*Action item*: Line count for the string "from": give the number of lines in the data below that contain it, and nothing more.

*Listed records*:
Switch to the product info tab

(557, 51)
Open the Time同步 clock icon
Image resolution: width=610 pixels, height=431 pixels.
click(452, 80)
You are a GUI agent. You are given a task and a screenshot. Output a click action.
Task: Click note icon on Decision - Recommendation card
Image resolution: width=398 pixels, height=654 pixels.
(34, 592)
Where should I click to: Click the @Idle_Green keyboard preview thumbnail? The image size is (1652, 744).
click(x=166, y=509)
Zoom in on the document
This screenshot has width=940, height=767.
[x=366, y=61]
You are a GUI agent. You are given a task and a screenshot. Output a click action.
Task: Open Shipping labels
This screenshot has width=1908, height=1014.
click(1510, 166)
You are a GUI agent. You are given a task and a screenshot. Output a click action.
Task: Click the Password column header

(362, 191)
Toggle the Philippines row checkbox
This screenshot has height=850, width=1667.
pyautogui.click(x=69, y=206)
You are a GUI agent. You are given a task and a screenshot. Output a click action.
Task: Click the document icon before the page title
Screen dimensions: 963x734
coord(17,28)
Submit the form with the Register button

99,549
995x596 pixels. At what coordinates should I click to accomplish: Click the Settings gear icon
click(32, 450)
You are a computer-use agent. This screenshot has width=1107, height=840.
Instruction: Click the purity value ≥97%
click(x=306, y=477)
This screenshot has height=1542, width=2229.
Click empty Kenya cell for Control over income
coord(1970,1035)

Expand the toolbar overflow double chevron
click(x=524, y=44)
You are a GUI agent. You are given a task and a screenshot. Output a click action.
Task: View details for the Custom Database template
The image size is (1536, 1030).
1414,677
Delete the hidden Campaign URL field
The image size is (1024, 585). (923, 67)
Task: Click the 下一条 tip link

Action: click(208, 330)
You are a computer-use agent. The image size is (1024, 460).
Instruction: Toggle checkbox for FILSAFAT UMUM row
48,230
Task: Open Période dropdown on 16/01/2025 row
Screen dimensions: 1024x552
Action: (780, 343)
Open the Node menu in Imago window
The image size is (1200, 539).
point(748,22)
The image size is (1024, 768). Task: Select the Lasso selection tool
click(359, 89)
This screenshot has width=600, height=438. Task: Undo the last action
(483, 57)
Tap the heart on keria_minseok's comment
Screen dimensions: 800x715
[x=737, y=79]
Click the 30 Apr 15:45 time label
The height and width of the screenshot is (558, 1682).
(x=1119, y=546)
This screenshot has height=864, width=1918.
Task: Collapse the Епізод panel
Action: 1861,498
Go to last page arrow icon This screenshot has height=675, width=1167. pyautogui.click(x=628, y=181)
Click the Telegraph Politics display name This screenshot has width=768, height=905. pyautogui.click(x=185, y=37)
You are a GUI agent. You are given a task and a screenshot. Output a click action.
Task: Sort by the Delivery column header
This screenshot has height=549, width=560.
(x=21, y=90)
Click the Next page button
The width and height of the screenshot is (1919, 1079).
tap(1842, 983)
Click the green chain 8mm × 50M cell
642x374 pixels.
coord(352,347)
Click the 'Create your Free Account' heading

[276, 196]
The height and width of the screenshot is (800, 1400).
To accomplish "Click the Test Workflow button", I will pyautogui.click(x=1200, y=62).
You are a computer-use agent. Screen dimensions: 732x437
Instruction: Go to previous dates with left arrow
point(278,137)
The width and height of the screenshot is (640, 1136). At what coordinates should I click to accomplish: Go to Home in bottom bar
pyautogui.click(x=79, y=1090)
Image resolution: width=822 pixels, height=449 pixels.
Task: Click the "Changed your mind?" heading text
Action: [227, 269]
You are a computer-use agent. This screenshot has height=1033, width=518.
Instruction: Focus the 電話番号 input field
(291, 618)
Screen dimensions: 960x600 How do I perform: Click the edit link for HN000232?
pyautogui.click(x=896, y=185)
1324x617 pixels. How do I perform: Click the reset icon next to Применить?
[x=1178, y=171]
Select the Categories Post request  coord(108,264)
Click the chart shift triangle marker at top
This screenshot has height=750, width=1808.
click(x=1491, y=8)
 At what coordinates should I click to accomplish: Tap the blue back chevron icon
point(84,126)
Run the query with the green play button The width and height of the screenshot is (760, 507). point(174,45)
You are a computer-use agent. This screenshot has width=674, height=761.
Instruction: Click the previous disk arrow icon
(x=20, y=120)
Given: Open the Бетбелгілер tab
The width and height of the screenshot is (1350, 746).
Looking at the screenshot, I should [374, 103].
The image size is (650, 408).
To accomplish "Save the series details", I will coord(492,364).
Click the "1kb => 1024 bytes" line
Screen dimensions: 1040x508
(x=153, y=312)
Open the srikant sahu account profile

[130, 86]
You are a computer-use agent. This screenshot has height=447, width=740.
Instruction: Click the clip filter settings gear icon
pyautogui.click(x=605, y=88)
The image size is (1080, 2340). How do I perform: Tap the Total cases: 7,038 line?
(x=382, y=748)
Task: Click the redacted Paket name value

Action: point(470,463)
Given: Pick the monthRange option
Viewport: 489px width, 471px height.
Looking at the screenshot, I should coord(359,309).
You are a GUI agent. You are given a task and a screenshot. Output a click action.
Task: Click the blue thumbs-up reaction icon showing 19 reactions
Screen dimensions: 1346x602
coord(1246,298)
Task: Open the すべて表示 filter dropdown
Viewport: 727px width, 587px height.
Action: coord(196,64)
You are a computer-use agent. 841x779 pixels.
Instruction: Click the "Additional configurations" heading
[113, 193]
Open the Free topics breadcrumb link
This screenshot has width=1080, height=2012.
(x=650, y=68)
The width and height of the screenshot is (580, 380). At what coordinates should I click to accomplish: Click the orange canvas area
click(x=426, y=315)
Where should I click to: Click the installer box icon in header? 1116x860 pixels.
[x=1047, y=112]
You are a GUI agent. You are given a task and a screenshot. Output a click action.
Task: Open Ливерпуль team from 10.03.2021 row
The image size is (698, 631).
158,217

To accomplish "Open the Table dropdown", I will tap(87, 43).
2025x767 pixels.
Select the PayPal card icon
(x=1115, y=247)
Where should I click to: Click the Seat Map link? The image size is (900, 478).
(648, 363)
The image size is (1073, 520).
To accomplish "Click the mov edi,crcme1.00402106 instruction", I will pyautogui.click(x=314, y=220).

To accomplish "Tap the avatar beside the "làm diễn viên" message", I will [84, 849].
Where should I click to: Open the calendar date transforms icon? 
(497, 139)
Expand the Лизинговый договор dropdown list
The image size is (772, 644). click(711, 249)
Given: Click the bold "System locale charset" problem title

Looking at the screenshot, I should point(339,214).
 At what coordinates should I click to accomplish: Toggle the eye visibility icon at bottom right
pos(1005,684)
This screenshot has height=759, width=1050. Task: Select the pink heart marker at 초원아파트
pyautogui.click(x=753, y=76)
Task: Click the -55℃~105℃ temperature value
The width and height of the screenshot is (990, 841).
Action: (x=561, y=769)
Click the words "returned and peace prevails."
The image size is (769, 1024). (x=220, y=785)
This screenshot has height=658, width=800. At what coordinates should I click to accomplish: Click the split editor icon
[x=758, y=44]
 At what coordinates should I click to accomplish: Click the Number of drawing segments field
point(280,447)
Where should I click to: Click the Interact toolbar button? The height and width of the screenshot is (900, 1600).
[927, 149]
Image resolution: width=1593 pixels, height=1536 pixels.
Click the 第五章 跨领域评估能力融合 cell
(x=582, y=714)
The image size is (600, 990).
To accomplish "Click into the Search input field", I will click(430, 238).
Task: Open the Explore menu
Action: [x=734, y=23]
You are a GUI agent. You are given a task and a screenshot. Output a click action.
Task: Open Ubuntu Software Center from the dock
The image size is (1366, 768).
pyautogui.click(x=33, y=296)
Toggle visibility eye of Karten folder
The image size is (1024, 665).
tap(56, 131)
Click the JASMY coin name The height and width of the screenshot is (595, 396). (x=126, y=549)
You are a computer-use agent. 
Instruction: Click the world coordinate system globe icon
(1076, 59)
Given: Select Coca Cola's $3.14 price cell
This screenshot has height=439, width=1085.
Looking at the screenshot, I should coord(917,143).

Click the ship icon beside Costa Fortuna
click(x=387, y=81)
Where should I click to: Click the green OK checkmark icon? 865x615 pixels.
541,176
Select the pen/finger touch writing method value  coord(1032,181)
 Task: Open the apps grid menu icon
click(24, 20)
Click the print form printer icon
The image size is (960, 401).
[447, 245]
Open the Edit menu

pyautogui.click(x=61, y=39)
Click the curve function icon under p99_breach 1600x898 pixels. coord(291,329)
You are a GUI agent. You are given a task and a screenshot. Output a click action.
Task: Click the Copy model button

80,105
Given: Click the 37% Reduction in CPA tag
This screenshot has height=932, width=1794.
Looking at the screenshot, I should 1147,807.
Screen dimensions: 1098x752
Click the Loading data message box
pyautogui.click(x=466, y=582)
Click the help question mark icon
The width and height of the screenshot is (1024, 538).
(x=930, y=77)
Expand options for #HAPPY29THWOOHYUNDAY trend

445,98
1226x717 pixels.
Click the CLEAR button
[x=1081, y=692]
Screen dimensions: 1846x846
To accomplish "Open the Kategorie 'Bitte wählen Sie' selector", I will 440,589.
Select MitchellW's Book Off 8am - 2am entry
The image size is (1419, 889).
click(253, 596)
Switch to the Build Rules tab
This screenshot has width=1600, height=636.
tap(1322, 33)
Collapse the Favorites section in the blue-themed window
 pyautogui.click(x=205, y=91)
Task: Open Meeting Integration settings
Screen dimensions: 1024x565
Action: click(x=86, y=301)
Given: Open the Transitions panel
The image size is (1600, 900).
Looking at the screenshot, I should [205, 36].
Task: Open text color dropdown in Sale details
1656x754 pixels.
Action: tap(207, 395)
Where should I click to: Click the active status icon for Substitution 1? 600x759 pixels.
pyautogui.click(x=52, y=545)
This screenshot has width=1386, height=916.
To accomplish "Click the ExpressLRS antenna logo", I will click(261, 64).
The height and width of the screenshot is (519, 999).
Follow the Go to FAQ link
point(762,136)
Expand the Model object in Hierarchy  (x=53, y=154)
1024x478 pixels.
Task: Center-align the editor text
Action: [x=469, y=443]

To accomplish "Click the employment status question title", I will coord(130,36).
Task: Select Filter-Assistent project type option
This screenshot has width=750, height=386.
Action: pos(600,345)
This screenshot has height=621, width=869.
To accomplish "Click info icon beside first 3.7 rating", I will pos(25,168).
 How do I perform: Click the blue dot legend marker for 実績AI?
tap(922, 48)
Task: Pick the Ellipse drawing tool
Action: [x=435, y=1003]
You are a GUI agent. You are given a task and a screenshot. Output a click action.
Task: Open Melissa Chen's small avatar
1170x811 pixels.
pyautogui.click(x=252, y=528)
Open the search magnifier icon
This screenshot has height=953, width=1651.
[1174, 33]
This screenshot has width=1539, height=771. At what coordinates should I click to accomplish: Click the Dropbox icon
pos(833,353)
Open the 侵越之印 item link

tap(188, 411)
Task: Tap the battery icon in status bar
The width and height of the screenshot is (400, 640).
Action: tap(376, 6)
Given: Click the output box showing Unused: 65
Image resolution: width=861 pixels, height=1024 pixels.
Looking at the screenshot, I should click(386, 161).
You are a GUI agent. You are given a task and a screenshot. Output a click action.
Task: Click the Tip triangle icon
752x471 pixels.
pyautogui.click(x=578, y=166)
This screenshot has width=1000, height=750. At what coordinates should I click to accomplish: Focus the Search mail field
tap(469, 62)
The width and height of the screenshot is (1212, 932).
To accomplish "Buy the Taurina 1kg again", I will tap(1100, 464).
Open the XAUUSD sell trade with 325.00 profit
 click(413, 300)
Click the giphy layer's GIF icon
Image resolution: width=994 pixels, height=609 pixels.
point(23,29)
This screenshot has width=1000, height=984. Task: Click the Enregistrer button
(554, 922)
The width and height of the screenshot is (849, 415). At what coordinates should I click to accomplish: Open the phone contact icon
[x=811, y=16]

*Your solution*: 2